■ **SUPPLIED ENTRIES**
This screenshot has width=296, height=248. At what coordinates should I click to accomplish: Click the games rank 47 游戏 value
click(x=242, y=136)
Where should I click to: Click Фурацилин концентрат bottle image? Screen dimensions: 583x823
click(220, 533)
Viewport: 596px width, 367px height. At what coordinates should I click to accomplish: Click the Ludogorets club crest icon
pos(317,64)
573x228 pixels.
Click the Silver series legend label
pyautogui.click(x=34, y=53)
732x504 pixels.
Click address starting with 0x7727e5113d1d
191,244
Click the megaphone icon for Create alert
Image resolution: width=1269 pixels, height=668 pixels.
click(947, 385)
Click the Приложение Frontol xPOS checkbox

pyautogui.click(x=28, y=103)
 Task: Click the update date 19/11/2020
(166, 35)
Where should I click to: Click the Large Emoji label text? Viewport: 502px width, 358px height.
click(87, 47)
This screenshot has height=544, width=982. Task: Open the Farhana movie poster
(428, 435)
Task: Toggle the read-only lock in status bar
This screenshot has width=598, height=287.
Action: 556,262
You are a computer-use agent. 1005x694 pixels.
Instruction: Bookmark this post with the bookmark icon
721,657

---

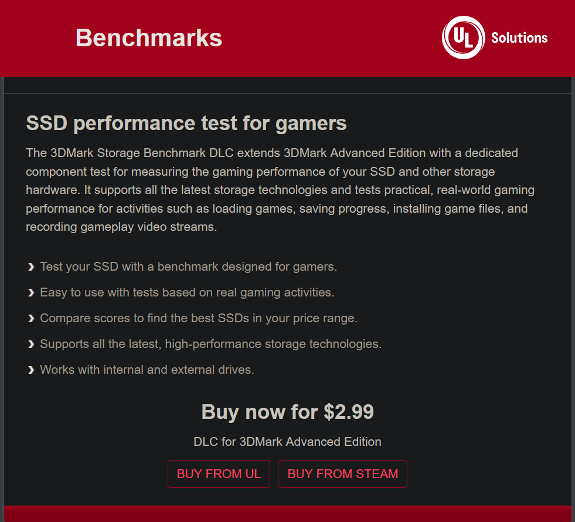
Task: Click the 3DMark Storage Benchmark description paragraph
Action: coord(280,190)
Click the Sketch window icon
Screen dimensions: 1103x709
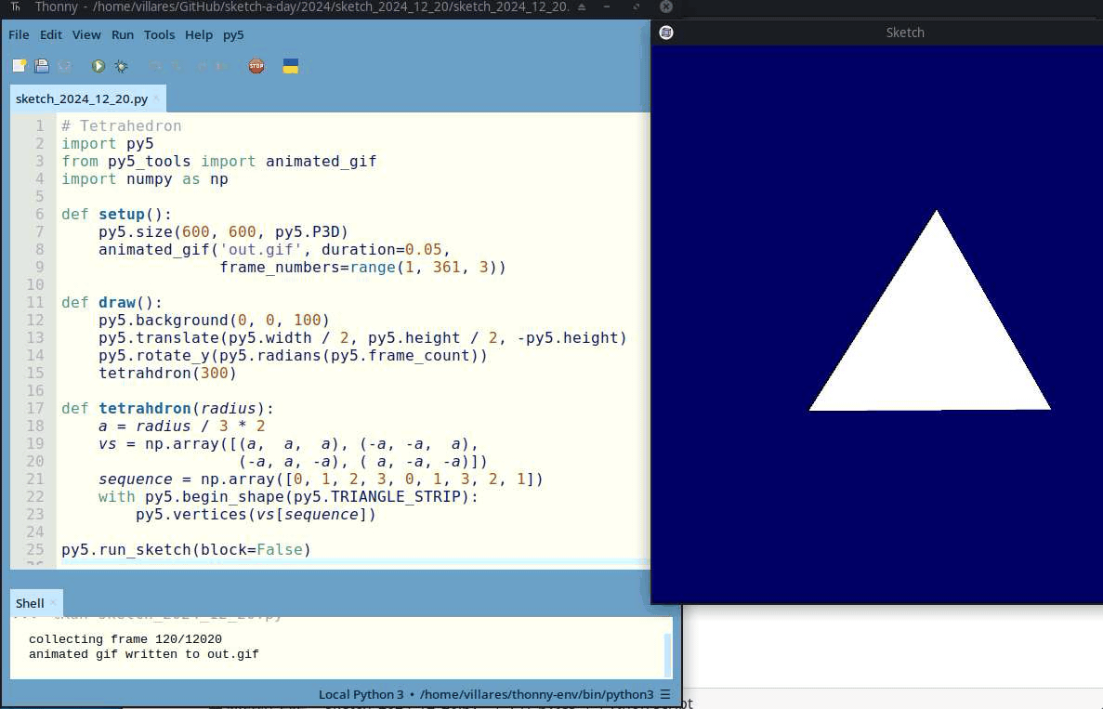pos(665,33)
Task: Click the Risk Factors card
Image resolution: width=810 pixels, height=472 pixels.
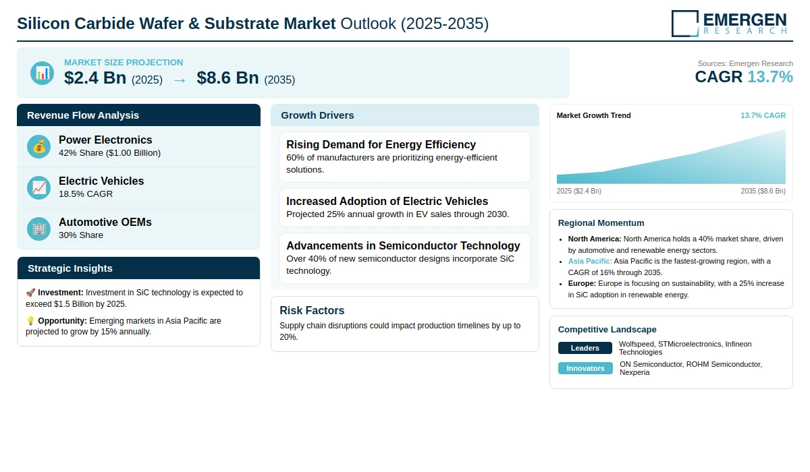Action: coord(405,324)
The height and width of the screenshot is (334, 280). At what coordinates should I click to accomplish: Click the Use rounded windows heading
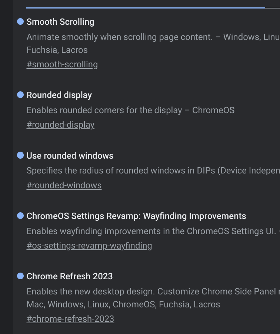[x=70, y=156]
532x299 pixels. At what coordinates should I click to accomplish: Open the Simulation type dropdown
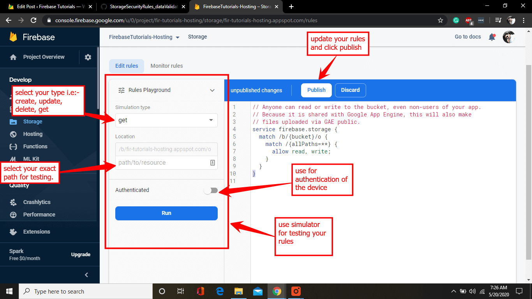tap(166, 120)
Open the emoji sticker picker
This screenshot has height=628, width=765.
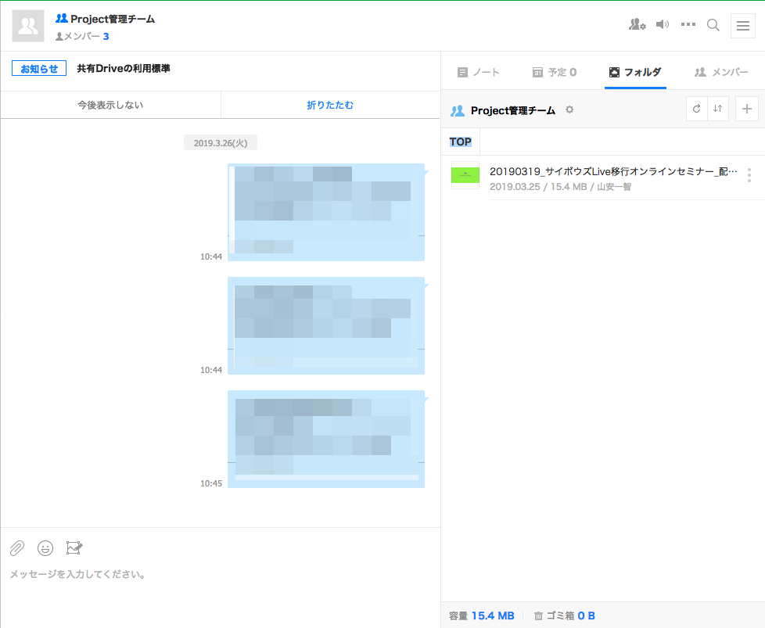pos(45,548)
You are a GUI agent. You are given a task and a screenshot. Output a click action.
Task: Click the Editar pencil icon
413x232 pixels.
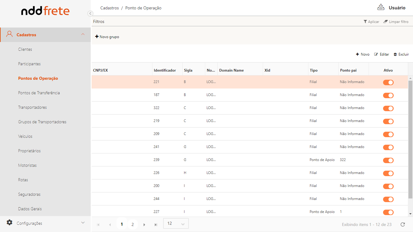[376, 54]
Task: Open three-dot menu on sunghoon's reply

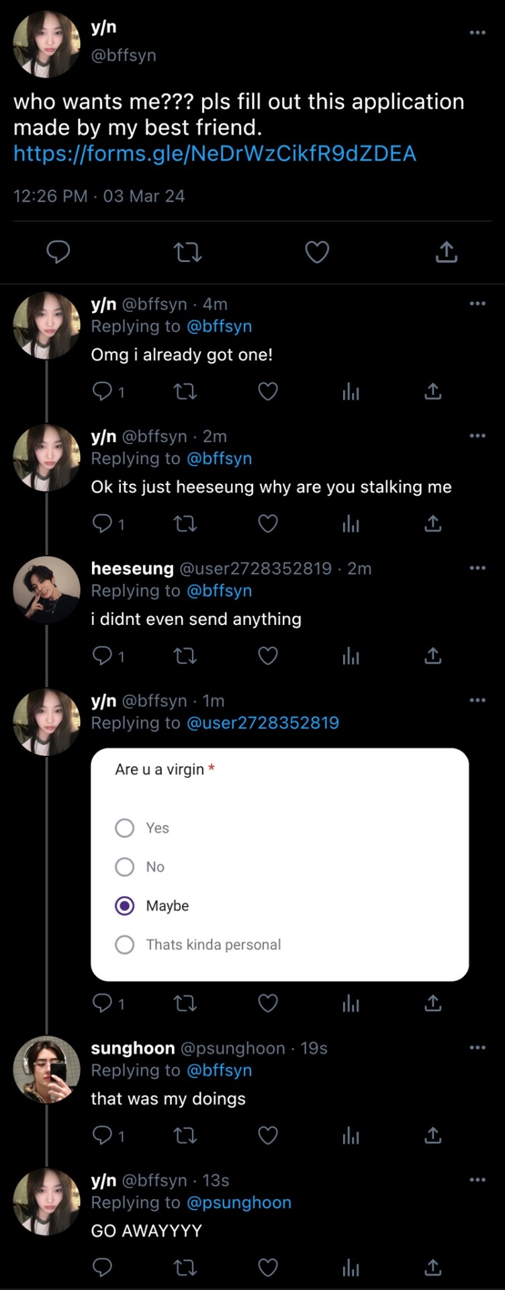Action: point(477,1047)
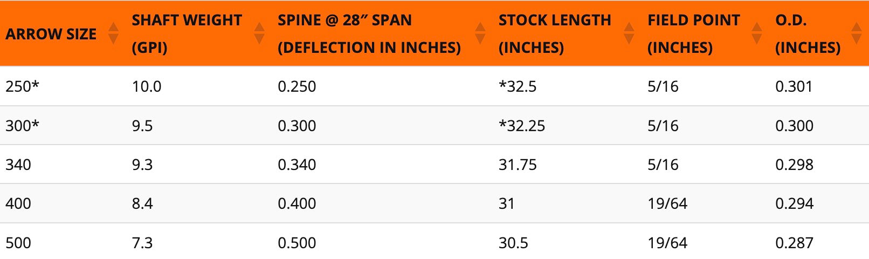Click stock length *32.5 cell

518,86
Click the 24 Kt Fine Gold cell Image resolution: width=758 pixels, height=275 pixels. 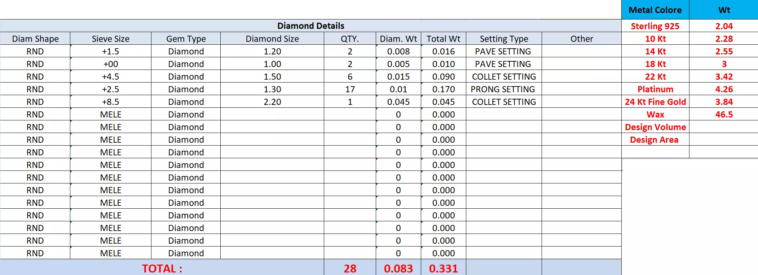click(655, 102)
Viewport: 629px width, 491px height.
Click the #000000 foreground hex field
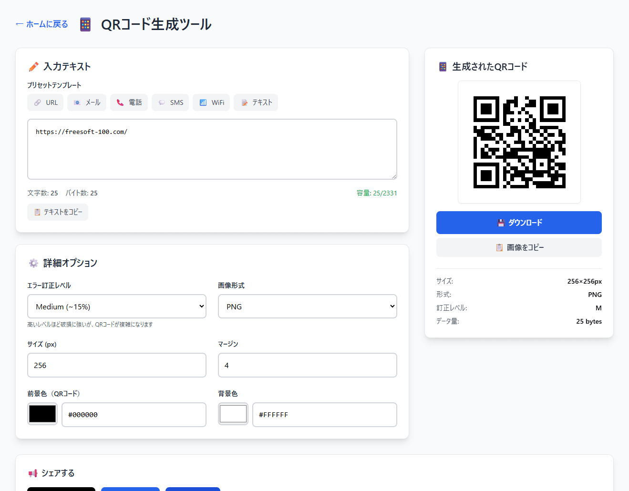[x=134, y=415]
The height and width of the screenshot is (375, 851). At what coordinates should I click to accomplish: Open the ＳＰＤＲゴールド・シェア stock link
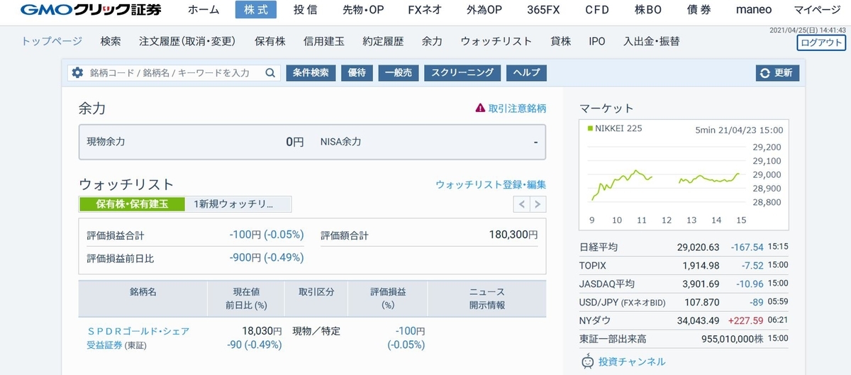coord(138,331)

* * *

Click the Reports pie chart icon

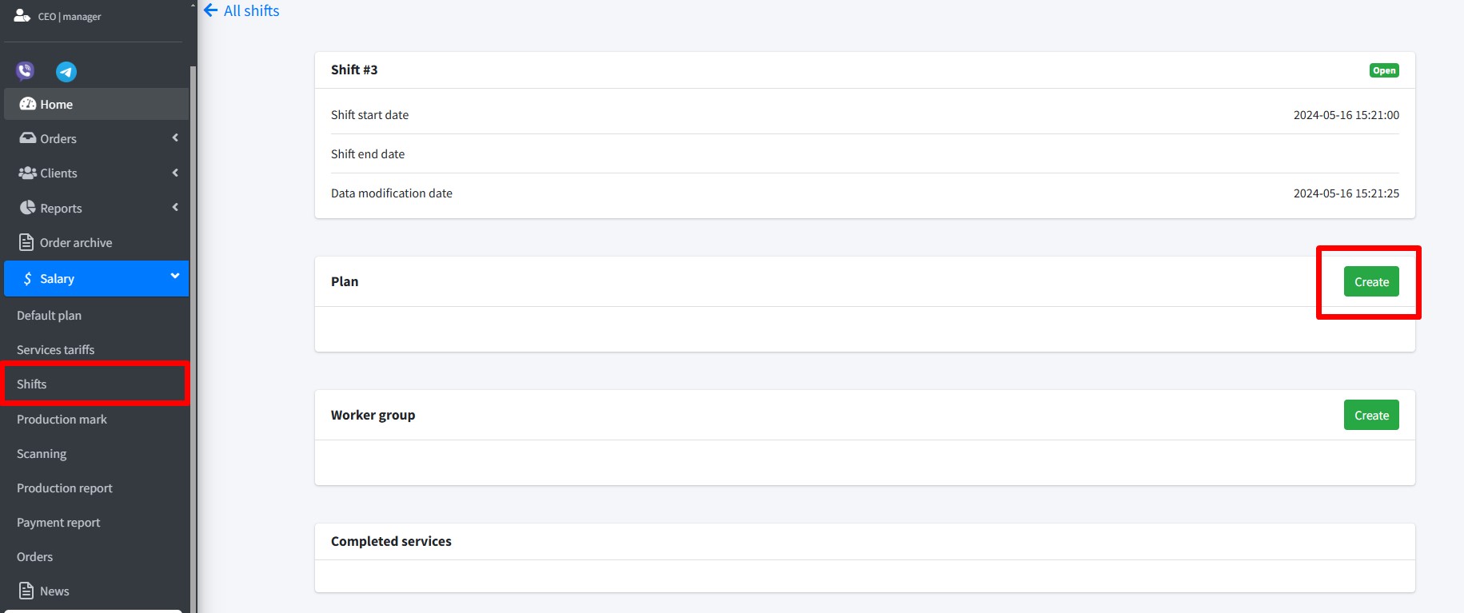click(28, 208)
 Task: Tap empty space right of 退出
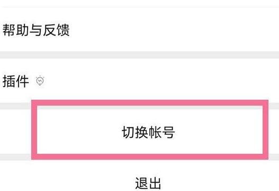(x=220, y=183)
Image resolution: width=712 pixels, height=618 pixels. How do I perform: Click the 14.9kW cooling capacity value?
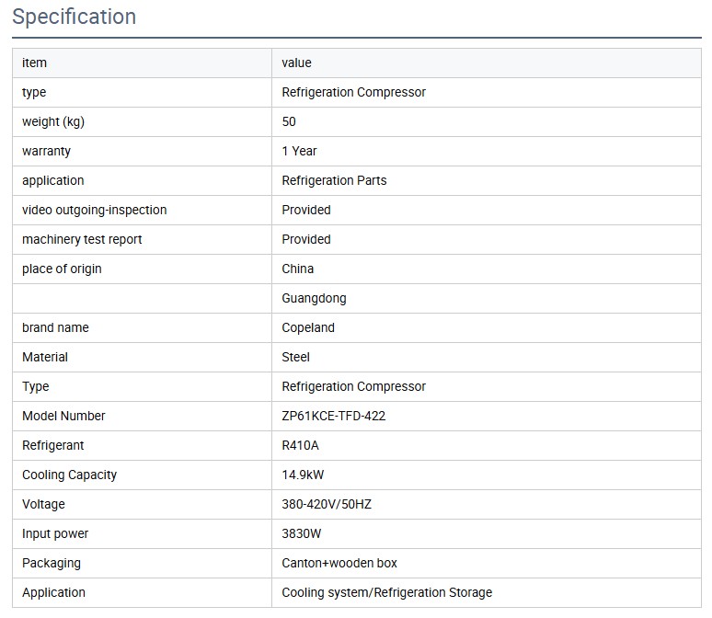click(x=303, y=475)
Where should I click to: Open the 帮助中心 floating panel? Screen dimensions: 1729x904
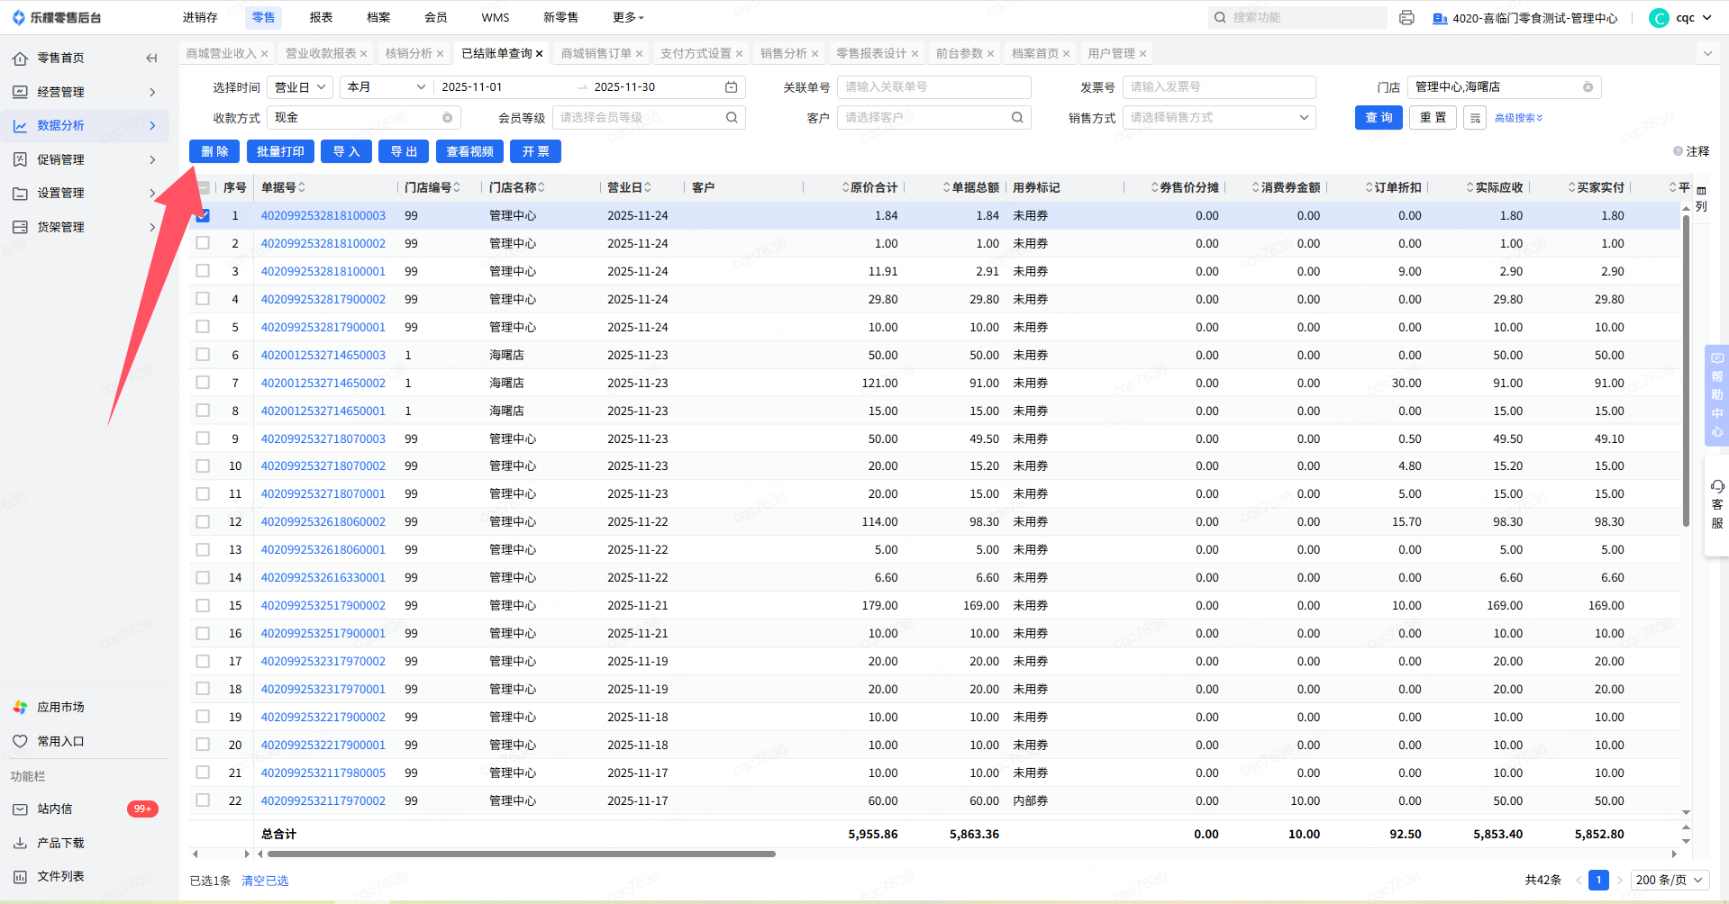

■ **WORK INSTRUCTIONS**
What lines of the listing above hold "agent"? Copy all of them.

■ **ANSWER TO THE EXERCISE**
You are a computer-use agent. 1005x694 pixels.
You are a GUI agent. You are given a task and a screenshot. Output a click action.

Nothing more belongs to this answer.